PROBLEM
Please return every line of the records below that holds the word "size".

········

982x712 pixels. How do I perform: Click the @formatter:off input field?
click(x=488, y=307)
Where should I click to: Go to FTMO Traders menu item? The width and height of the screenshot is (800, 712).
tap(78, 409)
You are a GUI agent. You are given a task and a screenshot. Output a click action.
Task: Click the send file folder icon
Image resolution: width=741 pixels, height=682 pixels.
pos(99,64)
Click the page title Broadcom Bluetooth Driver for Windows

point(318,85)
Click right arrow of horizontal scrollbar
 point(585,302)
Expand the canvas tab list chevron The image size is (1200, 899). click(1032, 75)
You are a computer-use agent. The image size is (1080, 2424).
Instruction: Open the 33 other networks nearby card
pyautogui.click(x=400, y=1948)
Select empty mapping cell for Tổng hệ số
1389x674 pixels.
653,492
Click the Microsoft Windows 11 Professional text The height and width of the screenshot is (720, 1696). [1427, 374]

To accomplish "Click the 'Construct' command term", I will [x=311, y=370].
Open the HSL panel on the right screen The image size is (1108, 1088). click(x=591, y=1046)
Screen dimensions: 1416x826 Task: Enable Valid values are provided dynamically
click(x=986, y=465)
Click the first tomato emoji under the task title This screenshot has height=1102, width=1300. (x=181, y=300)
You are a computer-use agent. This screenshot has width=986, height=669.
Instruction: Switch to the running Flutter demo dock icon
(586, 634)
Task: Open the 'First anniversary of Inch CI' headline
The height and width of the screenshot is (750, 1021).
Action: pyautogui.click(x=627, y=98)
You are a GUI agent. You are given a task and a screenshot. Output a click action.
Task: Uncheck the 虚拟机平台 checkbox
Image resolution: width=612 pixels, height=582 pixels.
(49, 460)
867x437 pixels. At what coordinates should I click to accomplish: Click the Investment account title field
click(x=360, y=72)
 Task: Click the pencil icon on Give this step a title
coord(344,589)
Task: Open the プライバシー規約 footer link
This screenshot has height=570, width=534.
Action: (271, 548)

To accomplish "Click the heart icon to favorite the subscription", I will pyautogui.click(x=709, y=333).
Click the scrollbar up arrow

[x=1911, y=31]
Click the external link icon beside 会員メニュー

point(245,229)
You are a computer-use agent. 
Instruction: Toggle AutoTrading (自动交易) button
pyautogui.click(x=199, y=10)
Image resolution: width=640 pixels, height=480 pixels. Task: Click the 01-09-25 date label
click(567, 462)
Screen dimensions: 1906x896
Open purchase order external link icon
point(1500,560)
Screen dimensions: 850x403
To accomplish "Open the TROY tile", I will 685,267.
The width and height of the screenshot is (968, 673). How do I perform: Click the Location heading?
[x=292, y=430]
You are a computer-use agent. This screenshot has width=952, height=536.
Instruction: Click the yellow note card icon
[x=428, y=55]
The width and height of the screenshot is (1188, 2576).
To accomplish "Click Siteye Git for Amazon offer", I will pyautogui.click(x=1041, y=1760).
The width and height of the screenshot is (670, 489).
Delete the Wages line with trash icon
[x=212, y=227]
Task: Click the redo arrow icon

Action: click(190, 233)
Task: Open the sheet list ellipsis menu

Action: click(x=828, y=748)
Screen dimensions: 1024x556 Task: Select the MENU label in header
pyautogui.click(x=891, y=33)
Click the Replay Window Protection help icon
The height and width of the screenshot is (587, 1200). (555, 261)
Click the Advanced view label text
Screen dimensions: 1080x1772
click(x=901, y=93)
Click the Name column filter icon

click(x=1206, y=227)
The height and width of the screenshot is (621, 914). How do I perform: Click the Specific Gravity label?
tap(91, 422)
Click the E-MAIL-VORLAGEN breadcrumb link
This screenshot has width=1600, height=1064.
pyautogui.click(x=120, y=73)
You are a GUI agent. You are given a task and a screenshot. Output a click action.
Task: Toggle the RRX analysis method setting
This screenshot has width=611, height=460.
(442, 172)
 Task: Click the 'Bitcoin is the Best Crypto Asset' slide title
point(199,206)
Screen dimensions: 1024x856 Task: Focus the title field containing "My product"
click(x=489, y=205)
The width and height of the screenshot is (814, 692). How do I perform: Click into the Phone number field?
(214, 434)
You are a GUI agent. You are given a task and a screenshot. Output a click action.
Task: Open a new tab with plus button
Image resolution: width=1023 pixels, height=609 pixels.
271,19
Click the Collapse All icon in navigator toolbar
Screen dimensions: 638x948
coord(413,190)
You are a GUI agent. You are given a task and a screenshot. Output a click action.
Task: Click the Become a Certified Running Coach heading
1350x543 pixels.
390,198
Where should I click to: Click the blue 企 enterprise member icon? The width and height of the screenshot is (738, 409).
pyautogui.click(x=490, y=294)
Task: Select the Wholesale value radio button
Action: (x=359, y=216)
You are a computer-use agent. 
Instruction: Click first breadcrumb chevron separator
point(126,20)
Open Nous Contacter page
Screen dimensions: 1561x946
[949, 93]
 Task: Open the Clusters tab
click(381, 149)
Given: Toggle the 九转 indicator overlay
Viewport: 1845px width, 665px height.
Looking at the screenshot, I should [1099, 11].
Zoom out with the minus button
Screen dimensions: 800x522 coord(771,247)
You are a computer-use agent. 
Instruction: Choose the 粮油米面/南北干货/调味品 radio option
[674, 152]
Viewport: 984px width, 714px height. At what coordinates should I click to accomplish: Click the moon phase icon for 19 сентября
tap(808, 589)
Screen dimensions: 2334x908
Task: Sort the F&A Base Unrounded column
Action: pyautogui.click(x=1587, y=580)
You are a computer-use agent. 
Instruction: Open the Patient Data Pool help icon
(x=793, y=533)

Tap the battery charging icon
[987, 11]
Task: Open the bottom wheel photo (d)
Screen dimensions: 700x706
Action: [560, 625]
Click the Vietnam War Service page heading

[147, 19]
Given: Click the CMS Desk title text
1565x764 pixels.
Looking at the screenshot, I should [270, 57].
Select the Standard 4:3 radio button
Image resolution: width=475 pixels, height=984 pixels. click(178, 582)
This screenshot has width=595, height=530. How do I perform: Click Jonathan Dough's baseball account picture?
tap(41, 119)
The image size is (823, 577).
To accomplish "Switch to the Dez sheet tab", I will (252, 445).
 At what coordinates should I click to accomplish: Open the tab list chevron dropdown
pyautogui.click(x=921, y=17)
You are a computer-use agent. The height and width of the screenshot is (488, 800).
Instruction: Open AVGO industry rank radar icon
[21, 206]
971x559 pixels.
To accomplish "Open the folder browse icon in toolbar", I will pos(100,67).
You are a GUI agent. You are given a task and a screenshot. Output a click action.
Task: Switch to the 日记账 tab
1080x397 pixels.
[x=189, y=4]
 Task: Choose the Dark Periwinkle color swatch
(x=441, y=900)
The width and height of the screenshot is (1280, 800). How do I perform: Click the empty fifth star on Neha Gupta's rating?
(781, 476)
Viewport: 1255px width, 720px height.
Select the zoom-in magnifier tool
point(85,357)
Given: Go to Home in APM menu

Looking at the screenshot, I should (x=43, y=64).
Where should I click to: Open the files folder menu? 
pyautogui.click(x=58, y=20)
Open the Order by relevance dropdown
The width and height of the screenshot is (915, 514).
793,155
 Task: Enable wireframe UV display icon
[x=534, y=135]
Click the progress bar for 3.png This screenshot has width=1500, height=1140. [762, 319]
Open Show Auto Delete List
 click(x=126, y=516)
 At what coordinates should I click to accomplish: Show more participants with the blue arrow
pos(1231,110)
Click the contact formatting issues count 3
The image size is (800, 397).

········

RESPONSE BELOW
Expand the canvas tab list chevron The image size is (1200, 899). click(1032, 75)
You are a computer-use agent. The image size is (1080, 2424).
Open the HSL panel on the right screen The image size is (1108, 1088). click(x=591, y=1046)
The image size is (823, 577).
The image size is (800, 397).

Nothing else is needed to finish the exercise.